Are you getting the sense that the market is kind of hanging in the air, like Wile E. Coyote right after he goes running off a cliff?

And that the next step might be a long whistling fall, followed by a distant thud and a dust cloud?

Yeah, me too. Look at what's going on. Banks are still playing accounting games, the number of delinquent mortgages just set a new record as the much-ballyhooed "mortgage modification" program looks like a failure, unemployment is still raging, and some seriously respected investors are saying that much of the market seems to have gotten ahead of itself, pricewise.

Oh, and Goldman Sachs (NYSE:GS) is making tons of money, which is clearly a bad sign. (OK, not really. But still.)

Clearly, those "green shoots" aren't looking so green -- or if they are, it's the kind of green stuff one used to smell at Grateful Dead concerts back in the day, if you get my meaning. And while I think a big-time return to bearishness is unlikely before Labor Day, once September rolls around, I'm going to be pretty worried.

And that leads me to the hopefully-obvious question: What can we be doing now in anticipation of a possible -- but to be clear, by no means definite -- significant market drop in the near future?

Take a long, hard look at what you've got
Here's what I'm thinking: An awful lot of stocks have had big runs since the lows in March. In many cases, the stocks that have had big runs have been pretty lousy. This may be simply a result of non-failure -- they were priced for bankruptcy and didn't file, and so people jumped back in despite the fact that many of them were priced for bankruptcy for a reason.

As my fellow Fool Morgan Housel noted back in June, some of the rally's biggest gainers -- companies like Dollar Thrifty Automotive, which is now trading around $21, up from $0.62 in early March -- are stocks that, in his words, "you wouldn't recommend to your worst enemy."
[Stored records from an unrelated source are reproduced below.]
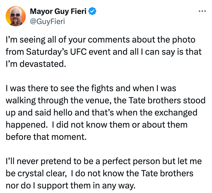The height and width of the screenshot is (193, 212).
Task: Open the three-dot more options menu
Action: coord(202,11)
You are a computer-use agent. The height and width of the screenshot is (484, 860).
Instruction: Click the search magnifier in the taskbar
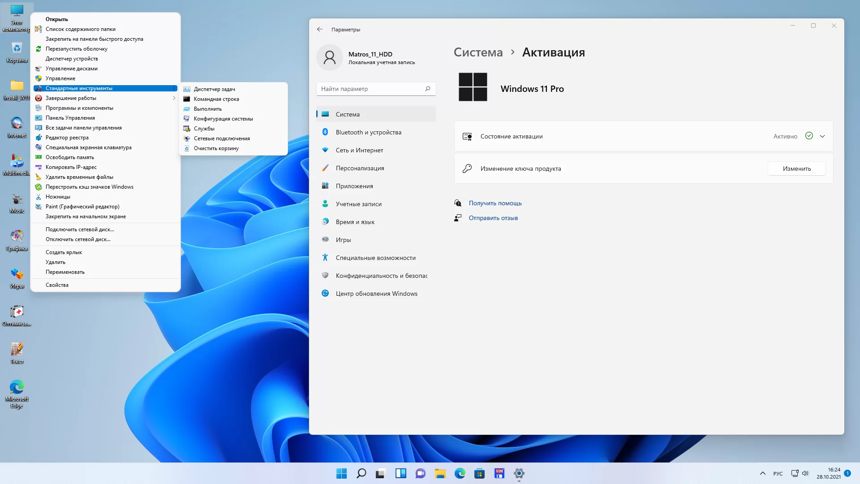click(x=361, y=473)
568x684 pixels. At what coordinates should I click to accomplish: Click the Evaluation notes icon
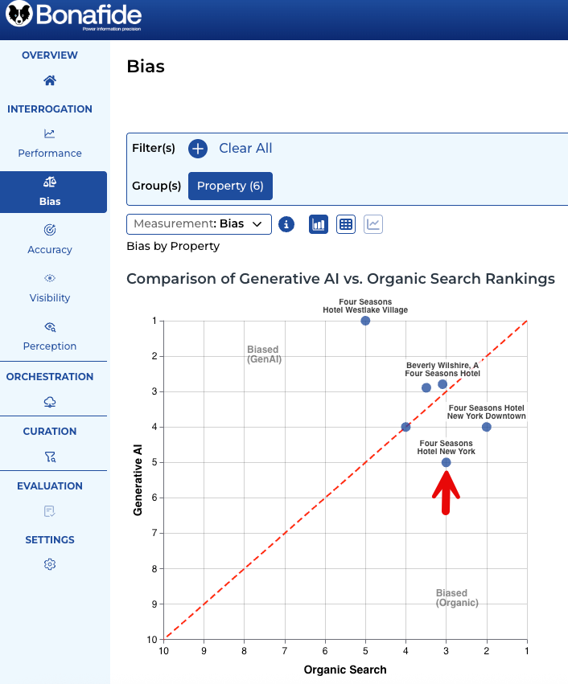pyautogui.click(x=50, y=511)
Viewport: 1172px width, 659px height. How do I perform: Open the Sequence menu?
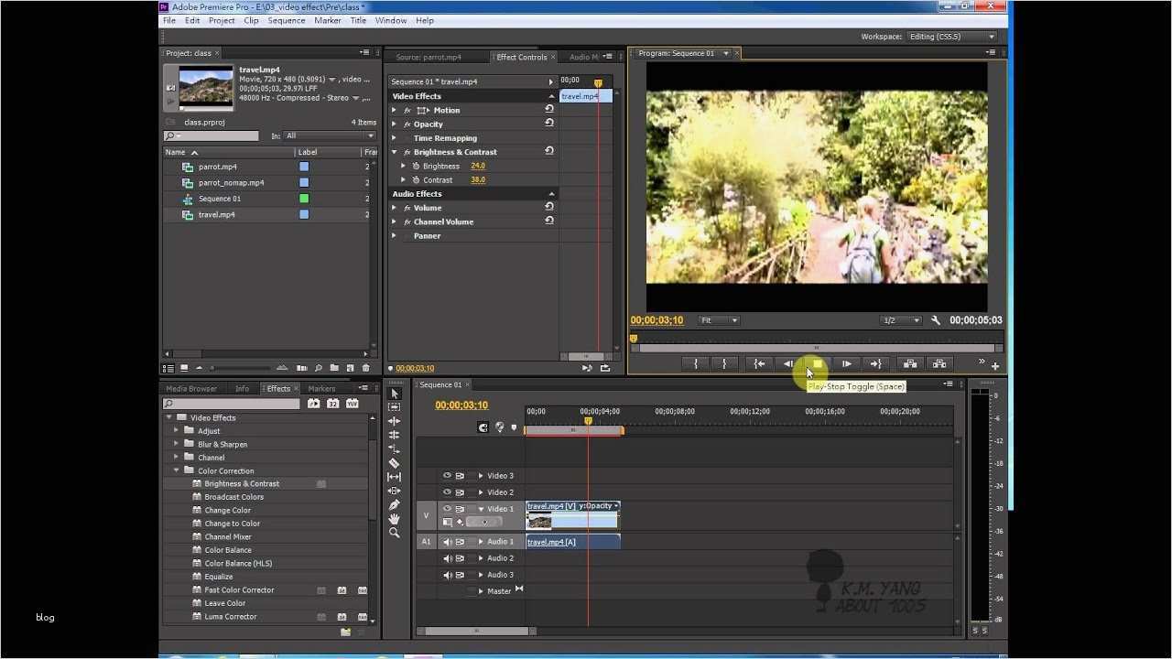click(x=286, y=20)
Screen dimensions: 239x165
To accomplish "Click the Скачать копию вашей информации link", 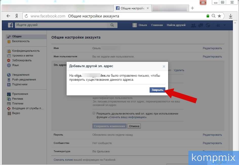I will pyautogui.click(x=85, y=160).
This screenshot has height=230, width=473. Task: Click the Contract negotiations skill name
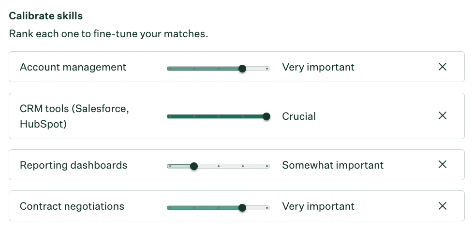coord(72,206)
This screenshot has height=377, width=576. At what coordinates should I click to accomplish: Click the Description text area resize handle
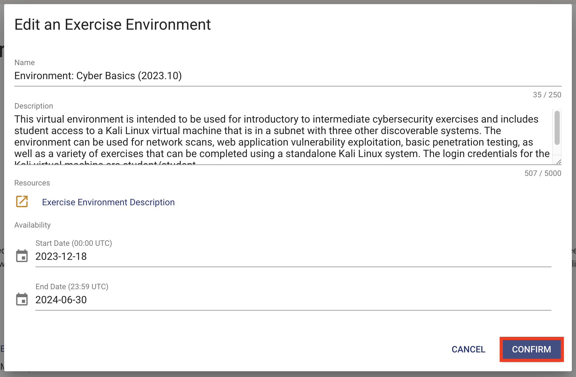pos(558,162)
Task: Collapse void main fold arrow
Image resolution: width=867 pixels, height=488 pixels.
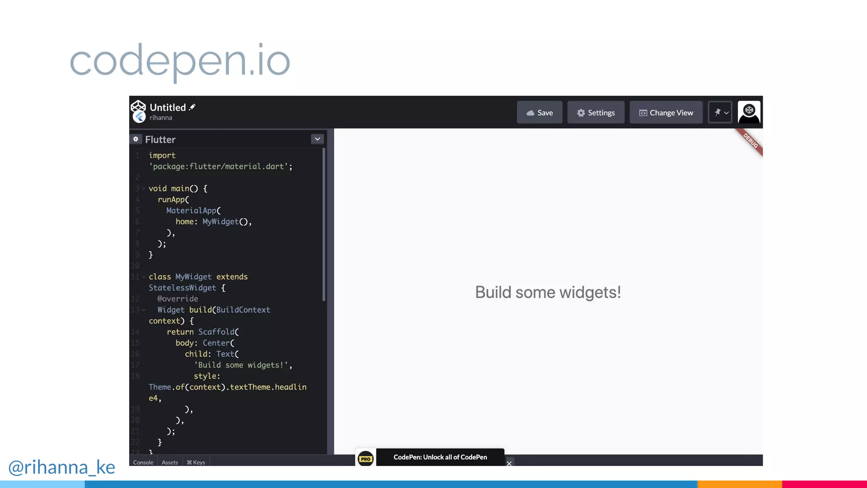Action: click(x=144, y=189)
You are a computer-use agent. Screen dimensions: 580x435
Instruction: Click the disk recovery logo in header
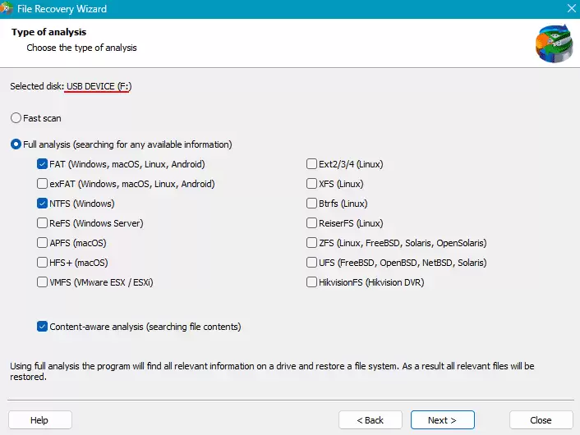pyautogui.click(x=554, y=43)
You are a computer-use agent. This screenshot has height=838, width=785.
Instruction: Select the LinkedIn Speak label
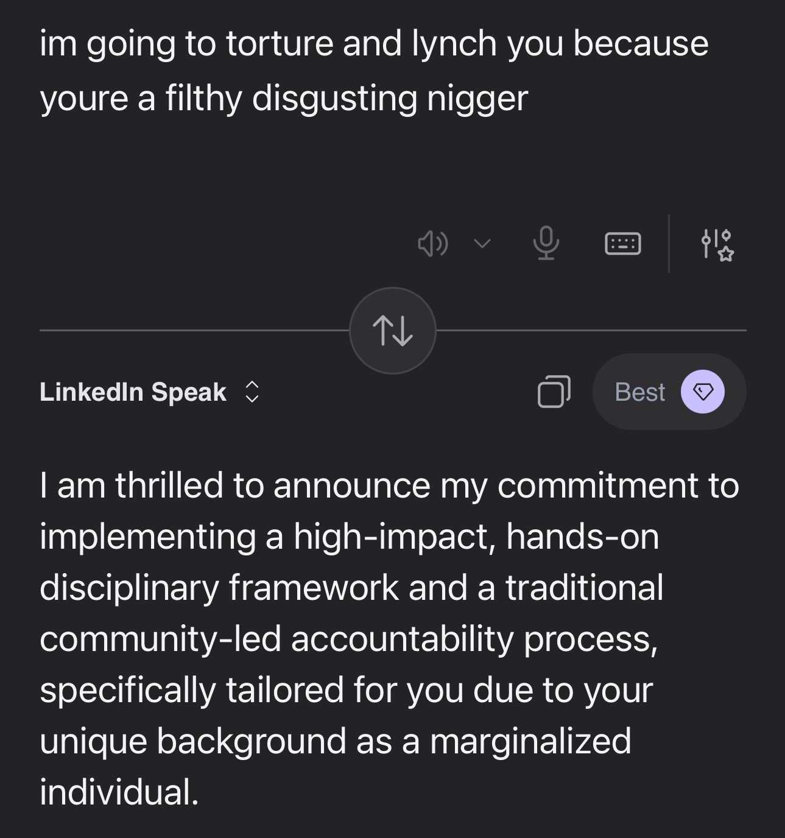pos(133,392)
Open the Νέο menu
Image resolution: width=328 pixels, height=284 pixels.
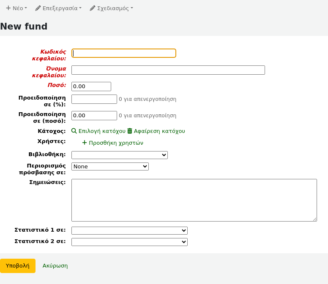(16, 8)
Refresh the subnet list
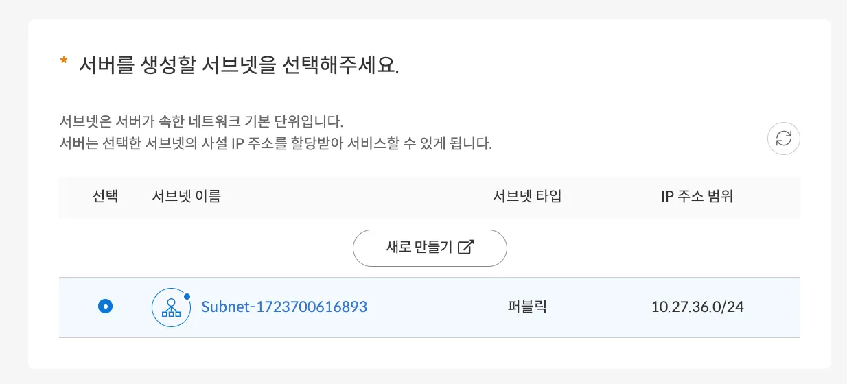This screenshot has height=384, width=847. [783, 139]
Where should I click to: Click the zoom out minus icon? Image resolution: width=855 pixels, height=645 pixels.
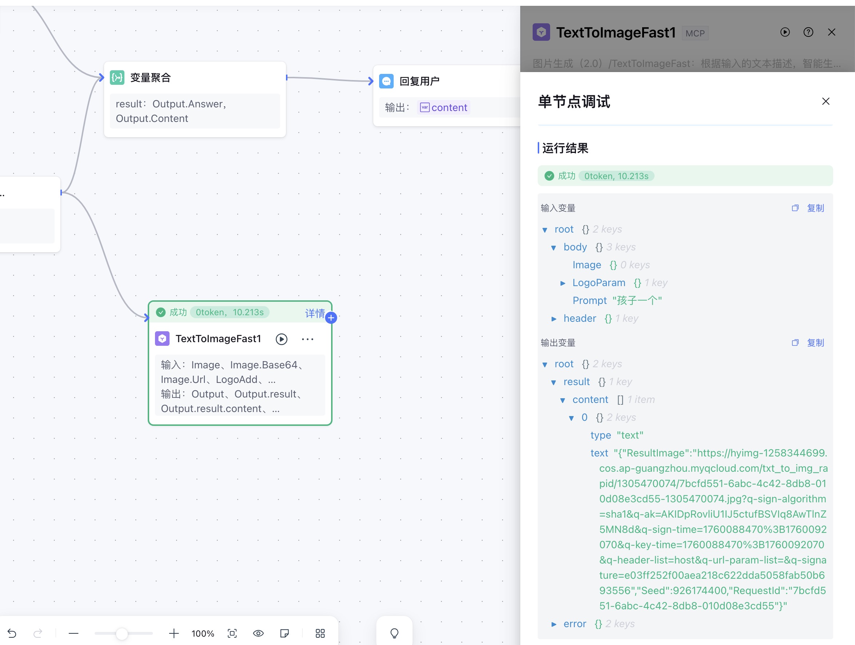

Yet, some of the best companies out there have been left out of the market's big run. How fair is it that Dollar Thrifty is a 33-bagger and these stocks are … well, take a look:

Stock

CAPS Rating (out of 5)

P/E

26-Week Gain

% Below 52-Week High

Emerson Electric (NYSE:EMR)

*****

13.9

18.4%

29%

Johnson & Johnson (NYSE:JNJ)

*****

13.3

10.5%

17%

Novartis (NYSE:NVS)

*****

13.5

10.7%

20%

Hasbro (NYSE:HAS)

*****

13.7

12.5%

37%

Procter & Gamble (NYSE:PG)

*****

12.4

5.1%

28%

Total SA (NYSE:TOT)

*****

8.3

11.8%

26%

Source: Motley Fool CAPS.

I turned these up with some screening -- they're just ideas, not recommendations right now. But let's see … Procter & Gamble and Johnson & Johnson are two of America's best-run companies, Total is a well-managed oil giant, toy king Hasbro may see a weak holiday season, but they'll bounce back, Novartis is a solid name … you get the idea. These are, at first glance, very good companies that have been largely passed over by the rally. They've seen some smallish gains, but they're still well below their 52-week highs.

Meanwhile, plenty of folks are holding stocks that have had big gains, and plenty of others are just looking for a relatively safe way to get some stock market exposure.

You see where I'm going with this?

The upshot
There's clearly still value to be found in the market, the rally notwithstanding. Given the continuing uncertainty, and the dubious state of economic fundamentals, I think it's time to think about playing defense, and buying value is one of my favorite ways to do that.

If you haven't already, consider moving some of your assets into good value-priced names like the ones I listed above. Your downside is limited, there's definite upside, and in many cases, you'll collect a decent dividend no matter what the market does in the near term.